Brief Fact Summary. Plaintiffs sued Defendant County for injuries arising out of an airplane accident. The only meritorious count in Plaintiffs’ complaint alleged that Defendant breached its contract with the Federal Aviation Administration (FAA) and Plaintiffs were third party beneficiaries of that contract. Defendant moved to dismiss, arguing that federal law applied, which did not give standing to Plaintiffs as third party beneficiaries from the contract between Defendant and FAA.
Synopsis of Rule of Law. Federal common law does not apply in diversity cases unless the United States’ rights and obligations would be substantially affected by the outcome of the case. A decision that may remotely or upon speculation, affect the United States’ interests is not a strong enough reason to warrant application of federal common law.
Issue. Does the United States have such a strong interest in this case such that federal common law, as opposed to state law, should apply to the issue of whether Plaintiffs have standing to sue?
Held. No. Reversed and remanded.
Clearfield Trust Co. v. United States, 318 U.S. 363, 63 S.Ct. 573, 87 L.Ed. 838 (1943), infra, requires federal law be applied when interpreting the rights and obligations of the United States and when there is a federal interest in uniformity such that applying state law in the situation would create uncertainty.
The Solicitor General of the United States did not brief any issues in this case and stated that he would not do so unless requested by the Court.
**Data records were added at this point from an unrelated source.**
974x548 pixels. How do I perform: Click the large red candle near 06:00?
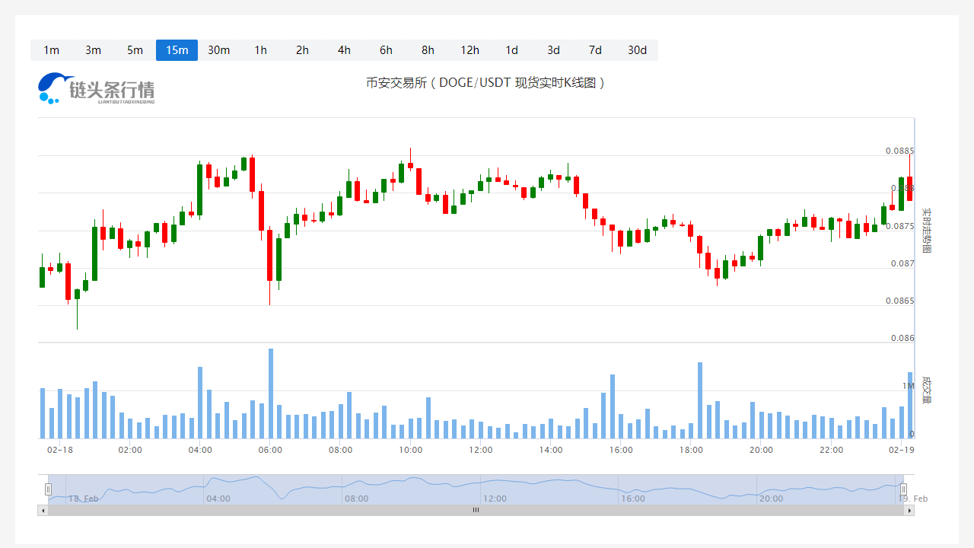coord(269,255)
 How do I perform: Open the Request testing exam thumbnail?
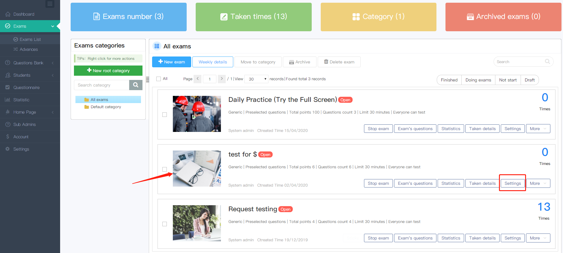coord(197,223)
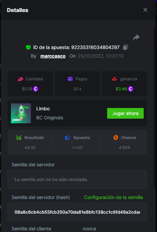Image resolution: width=157 pixels, height=232 pixels.
Task: Select the server seed hash field
Action: click(77, 212)
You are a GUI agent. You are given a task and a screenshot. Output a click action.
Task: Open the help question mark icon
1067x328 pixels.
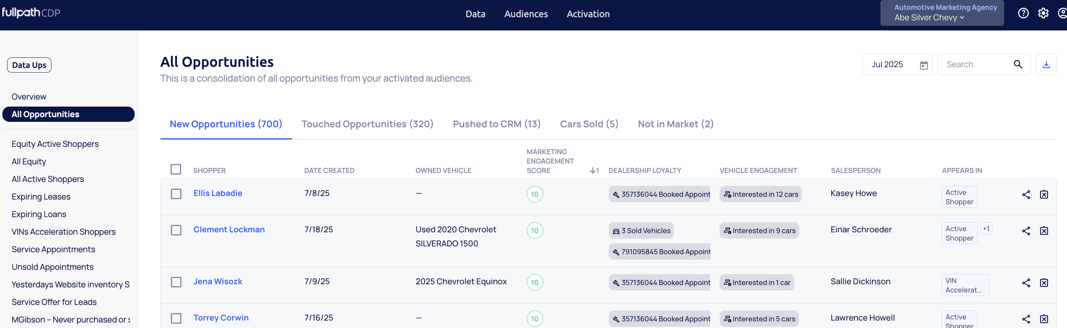tap(1023, 13)
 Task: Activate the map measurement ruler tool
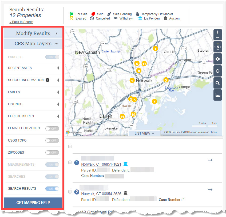click(x=217, y=95)
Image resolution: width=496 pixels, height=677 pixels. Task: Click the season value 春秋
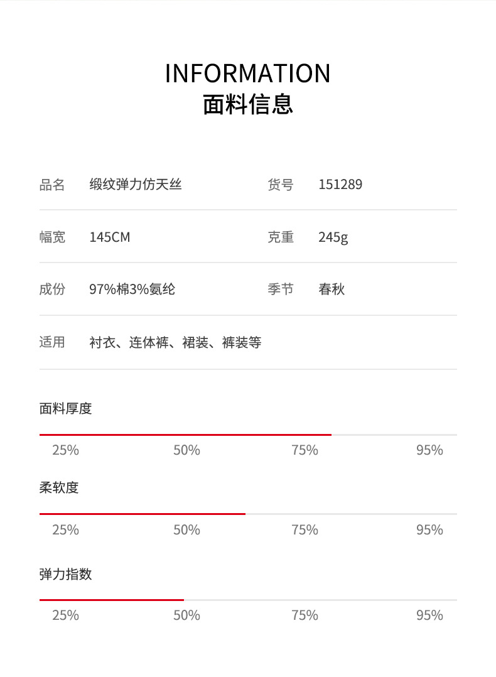tap(332, 290)
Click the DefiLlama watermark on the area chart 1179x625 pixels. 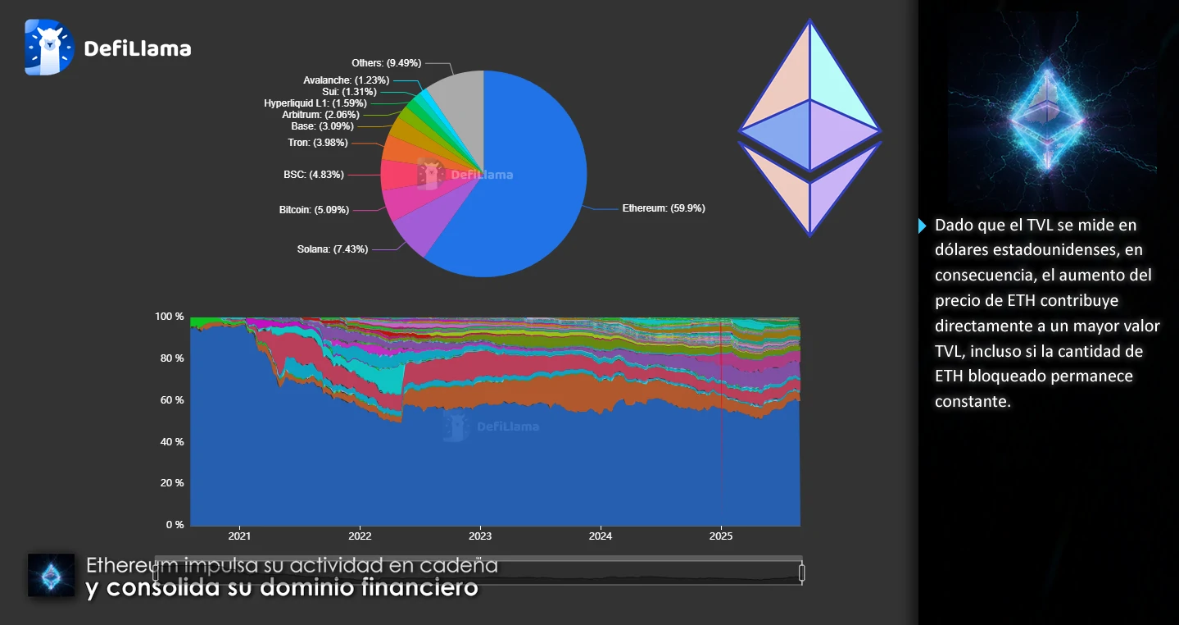[492, 426]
Therefore, the United States does not feel that its rights would be significantly affected by the outcome of the case.
This case involves private parties and the issues that predominate are essentially local.
Congress has not given a federal cause of action, which emphasizes a further lack of federal interest.
Due to the speculative and remote nature of any federal interest, state law should apply.
Discussion. The opinion shows that the rule articulated in Clearfield Trust Co., infra, requires a determination of the rights and obligations of the United States, not other parties affected. In addition, even though federal law specifically states that a contract does not allow for a federal cause of action, this does not foreclose the possibility of a state cause of action pursuant to the federal law. This is why standing was analyzed under state law, to determine if Georgia law would allow such a cause of action.